Using reinforcement learning for hyperparameter tuning in calibration of radio telescopes, and in other data processing pipelines (like elastic net regression). Code to accompany the paper Deep reinforcement learning for smart calibration of radio telescopes (preprint). Enhancements based on spatial regularization (preprint) are included.

RL agent code is based on this code. Prioritized experience replay memory code is based on this code.

Implemented in PyTorch, using openai.gym. Algorithms tested are: DDPG, TD3 and SAC. The figure below shows the performance of the three.

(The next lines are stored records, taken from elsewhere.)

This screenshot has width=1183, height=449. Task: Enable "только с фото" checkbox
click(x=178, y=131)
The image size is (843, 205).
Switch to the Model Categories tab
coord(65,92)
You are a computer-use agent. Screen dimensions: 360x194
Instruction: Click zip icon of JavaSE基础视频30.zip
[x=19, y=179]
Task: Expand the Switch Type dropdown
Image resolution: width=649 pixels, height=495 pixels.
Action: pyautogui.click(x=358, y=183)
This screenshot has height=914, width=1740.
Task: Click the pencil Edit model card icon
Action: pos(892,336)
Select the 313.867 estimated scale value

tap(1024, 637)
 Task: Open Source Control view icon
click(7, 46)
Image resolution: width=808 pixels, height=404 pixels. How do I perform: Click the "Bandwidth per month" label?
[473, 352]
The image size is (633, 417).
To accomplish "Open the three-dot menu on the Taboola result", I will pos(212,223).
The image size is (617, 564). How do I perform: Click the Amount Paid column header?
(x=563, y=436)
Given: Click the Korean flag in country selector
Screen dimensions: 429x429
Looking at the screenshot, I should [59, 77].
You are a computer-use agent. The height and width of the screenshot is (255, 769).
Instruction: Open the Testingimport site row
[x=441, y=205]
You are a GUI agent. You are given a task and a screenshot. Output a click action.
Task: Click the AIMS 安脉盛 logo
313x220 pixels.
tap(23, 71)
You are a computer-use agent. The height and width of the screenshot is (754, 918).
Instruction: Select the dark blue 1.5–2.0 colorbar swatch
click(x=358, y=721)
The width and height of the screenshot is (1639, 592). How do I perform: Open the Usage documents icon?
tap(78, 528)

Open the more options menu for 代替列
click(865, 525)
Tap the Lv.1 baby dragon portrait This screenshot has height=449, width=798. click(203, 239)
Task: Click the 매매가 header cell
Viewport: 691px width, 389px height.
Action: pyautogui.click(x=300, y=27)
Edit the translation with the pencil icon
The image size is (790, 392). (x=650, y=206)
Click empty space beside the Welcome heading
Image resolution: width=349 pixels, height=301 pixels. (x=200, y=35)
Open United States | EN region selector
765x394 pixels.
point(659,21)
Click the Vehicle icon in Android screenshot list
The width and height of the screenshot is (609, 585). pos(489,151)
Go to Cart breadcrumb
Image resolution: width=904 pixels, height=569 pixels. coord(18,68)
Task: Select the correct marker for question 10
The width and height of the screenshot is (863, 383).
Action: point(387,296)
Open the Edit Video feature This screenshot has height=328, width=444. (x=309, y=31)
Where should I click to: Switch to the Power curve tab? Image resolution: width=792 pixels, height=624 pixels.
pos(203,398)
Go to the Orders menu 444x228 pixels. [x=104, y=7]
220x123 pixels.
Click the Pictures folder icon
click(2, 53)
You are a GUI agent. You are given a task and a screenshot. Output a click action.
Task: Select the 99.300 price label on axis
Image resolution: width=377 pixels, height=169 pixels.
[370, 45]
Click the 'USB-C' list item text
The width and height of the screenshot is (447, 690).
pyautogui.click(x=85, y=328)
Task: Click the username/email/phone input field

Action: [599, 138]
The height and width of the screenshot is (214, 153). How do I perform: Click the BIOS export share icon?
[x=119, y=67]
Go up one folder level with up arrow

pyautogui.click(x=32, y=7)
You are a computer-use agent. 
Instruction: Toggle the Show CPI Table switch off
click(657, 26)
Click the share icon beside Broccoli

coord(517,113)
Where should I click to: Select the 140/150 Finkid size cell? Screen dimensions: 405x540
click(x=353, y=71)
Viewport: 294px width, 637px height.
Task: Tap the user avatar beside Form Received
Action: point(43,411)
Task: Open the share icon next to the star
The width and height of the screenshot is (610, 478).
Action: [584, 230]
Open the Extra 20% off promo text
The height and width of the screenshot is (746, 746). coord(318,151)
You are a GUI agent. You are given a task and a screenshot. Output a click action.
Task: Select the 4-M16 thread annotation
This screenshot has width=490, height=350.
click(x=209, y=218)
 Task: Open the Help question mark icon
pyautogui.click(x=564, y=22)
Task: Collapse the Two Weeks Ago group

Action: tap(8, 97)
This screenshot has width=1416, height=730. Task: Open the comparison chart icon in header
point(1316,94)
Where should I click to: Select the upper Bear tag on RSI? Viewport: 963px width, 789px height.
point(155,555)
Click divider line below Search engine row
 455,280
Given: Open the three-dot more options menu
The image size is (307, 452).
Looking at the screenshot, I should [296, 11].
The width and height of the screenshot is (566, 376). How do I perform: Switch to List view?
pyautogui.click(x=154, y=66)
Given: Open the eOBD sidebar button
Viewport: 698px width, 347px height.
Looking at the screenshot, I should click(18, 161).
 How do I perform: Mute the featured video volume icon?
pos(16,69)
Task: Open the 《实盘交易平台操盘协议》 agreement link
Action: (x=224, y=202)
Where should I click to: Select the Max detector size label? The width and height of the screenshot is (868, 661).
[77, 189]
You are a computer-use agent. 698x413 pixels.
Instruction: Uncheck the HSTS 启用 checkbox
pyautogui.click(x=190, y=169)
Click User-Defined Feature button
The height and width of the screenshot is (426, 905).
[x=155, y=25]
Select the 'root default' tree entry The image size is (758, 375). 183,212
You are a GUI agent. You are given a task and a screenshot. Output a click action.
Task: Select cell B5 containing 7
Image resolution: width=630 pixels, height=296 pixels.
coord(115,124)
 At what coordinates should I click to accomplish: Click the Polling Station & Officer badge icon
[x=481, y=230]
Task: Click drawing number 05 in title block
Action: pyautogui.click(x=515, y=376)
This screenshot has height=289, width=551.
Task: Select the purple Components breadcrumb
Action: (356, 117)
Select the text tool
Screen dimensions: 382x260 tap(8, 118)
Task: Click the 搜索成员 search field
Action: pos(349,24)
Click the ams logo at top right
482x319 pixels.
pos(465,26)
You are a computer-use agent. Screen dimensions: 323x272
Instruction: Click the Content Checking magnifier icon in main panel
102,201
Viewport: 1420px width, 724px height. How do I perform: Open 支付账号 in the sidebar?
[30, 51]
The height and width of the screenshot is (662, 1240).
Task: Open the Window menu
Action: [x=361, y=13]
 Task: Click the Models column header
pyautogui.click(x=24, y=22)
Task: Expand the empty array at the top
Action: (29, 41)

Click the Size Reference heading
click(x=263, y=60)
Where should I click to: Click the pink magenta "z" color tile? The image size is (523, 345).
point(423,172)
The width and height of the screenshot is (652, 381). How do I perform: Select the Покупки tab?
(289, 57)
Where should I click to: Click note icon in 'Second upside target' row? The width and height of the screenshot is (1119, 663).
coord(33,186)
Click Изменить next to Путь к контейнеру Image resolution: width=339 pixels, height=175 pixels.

Performance of the algorithms learing the elastic net problem

Elastic net regression

Elastic net regression agent and environment

Run main_{ddpg|td3|sac}.py to use DDPG or TD3 or SAC. Prioritized experience replay can be enabled by using the flag prioritized=True. See also this for distributed learning.

Files included are:

autograd_tools.py: utilities to calculate Jacobian, inverse Hessian-vector product etc.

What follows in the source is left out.